━━ PROVIDED INFORMATION

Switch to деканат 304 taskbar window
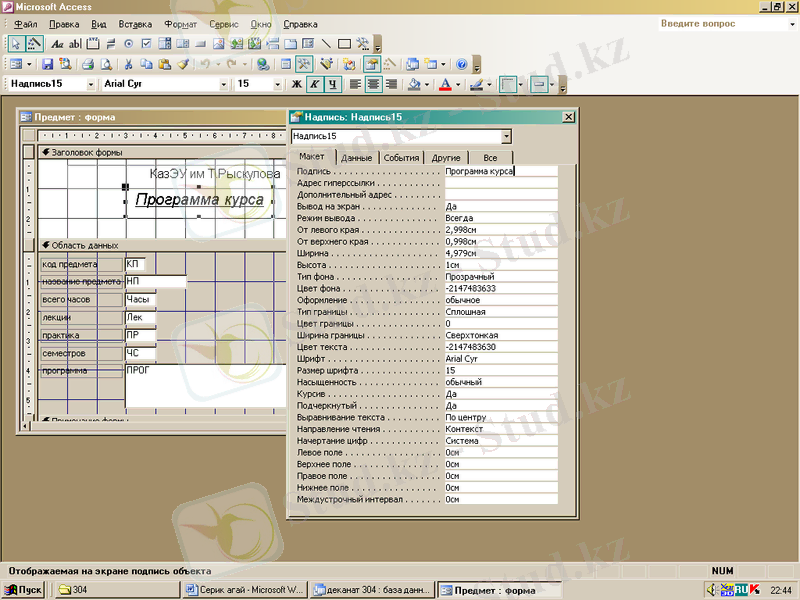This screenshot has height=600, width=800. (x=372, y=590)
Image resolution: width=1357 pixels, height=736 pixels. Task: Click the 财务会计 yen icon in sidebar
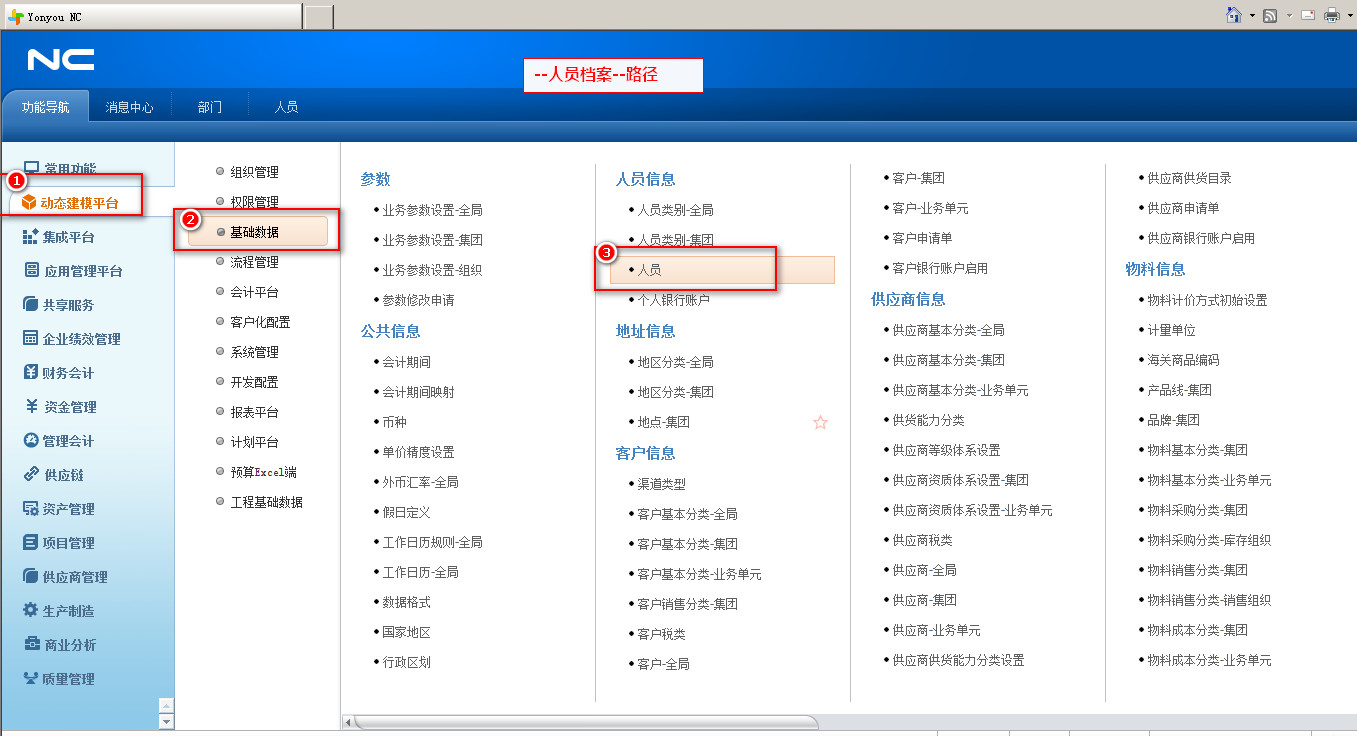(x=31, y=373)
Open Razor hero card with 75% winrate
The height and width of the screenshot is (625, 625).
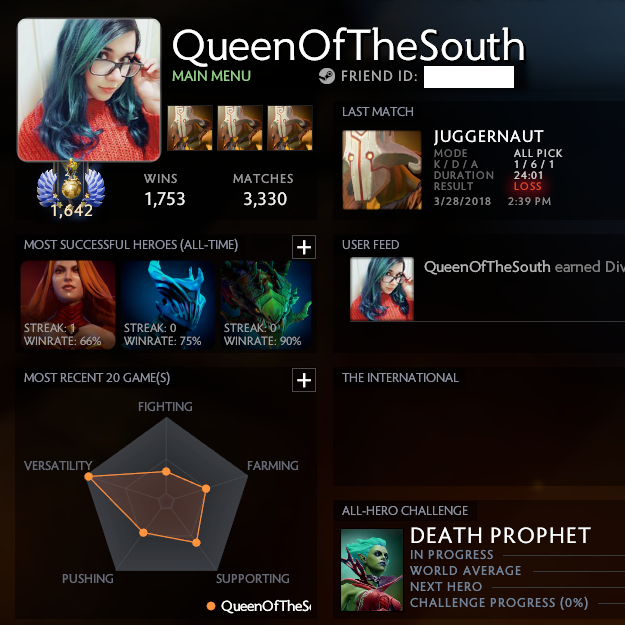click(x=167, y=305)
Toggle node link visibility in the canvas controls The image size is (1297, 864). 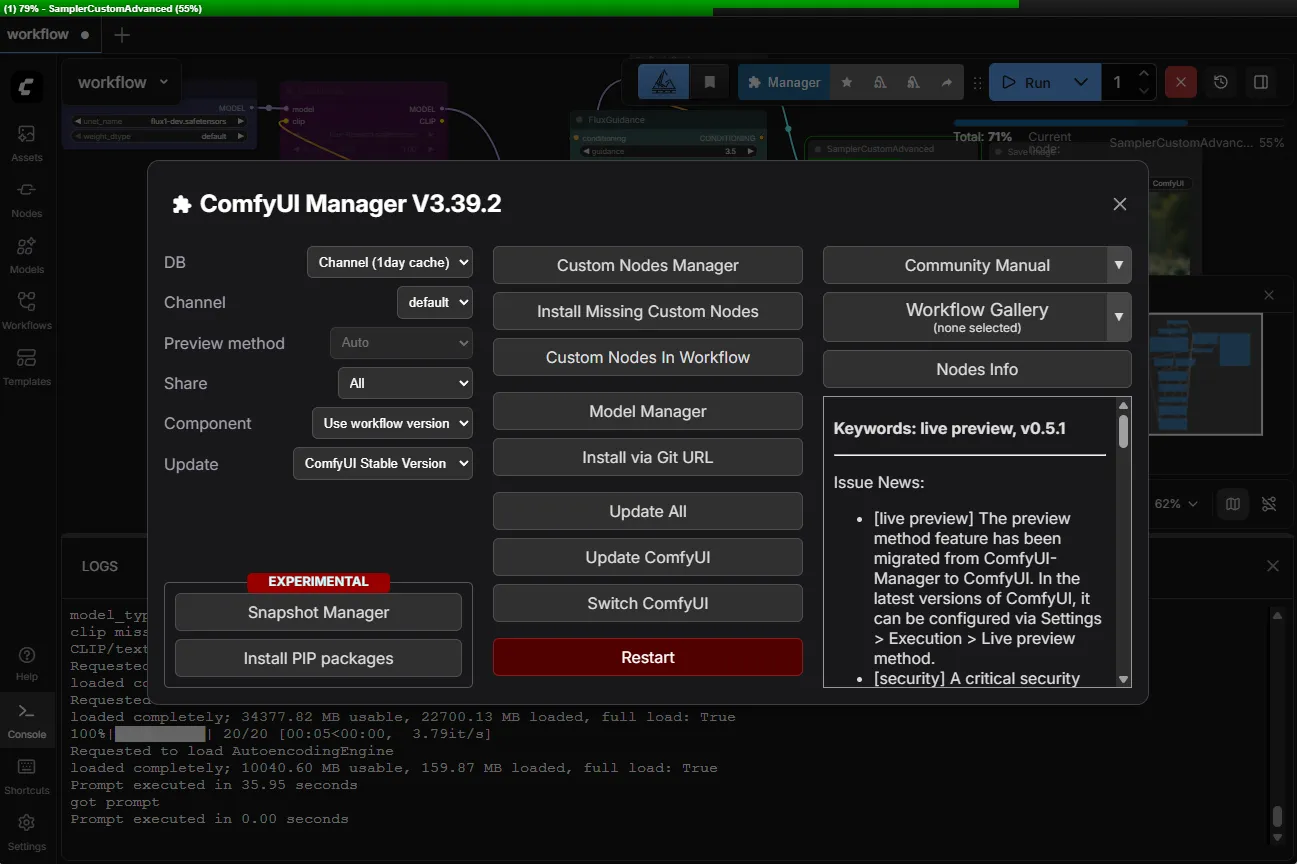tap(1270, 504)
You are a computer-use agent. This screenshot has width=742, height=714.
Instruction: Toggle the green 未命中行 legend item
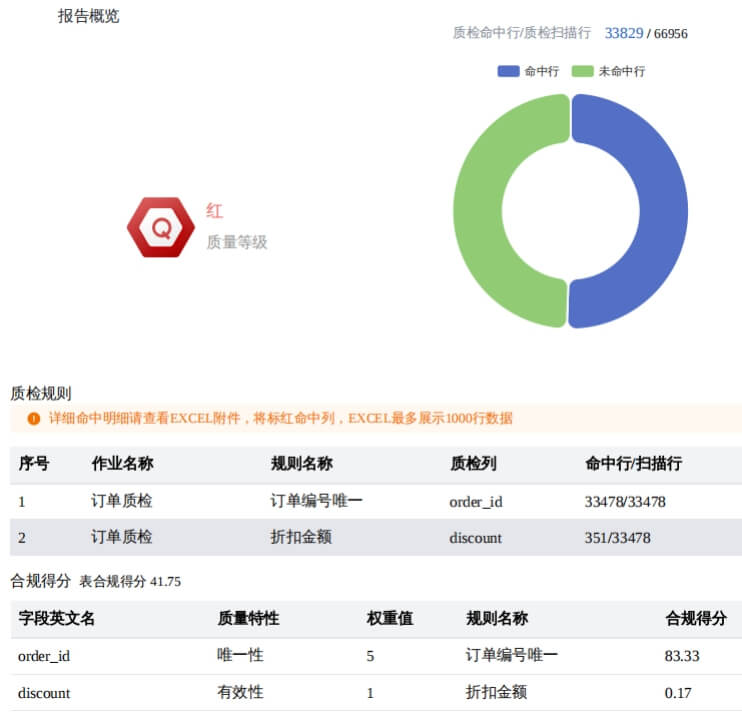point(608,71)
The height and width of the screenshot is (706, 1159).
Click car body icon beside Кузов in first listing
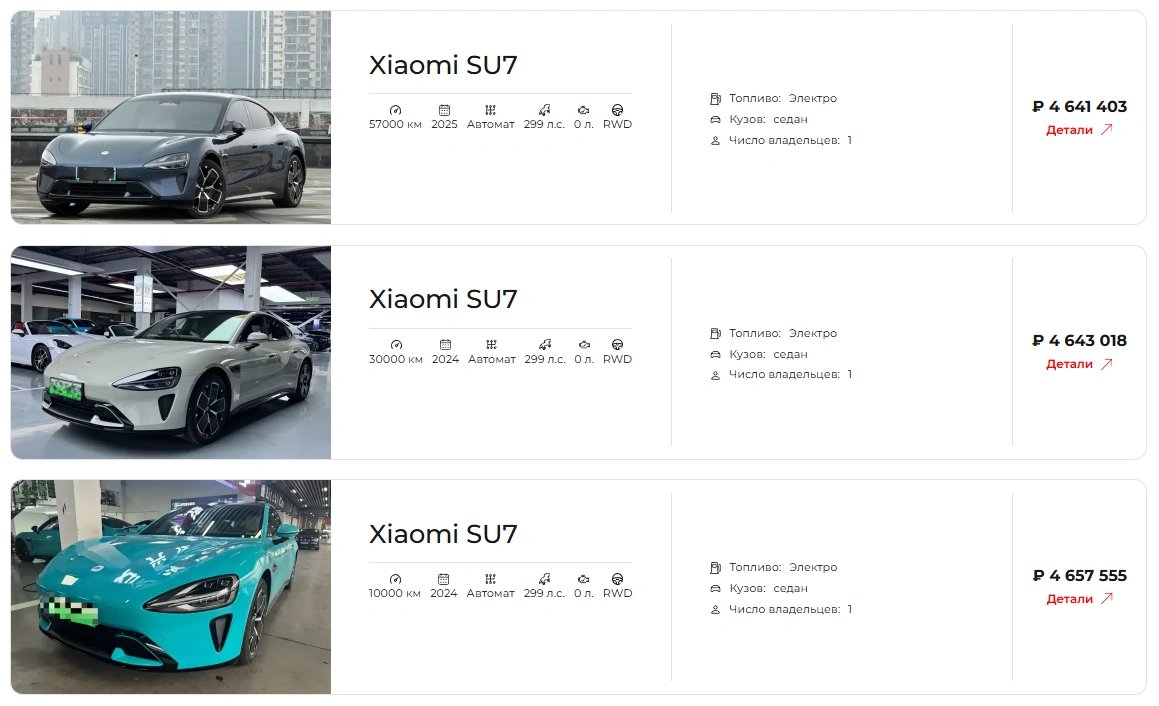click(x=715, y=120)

━━━━

## [YOUR INSTRUCTIONS]
Can you rewrite the material starting with the line with "The height and width of the screenshot is (706, 1159)." and going on through the end of it, with "second listing" in place of "first listing" and everything else unchanged? Leave the pictures out.

## [THE REPLY]
The height and width of the screenshot is (706, 1159).
Click car body icon beside Кузов in second listing
click(x=715, y=120)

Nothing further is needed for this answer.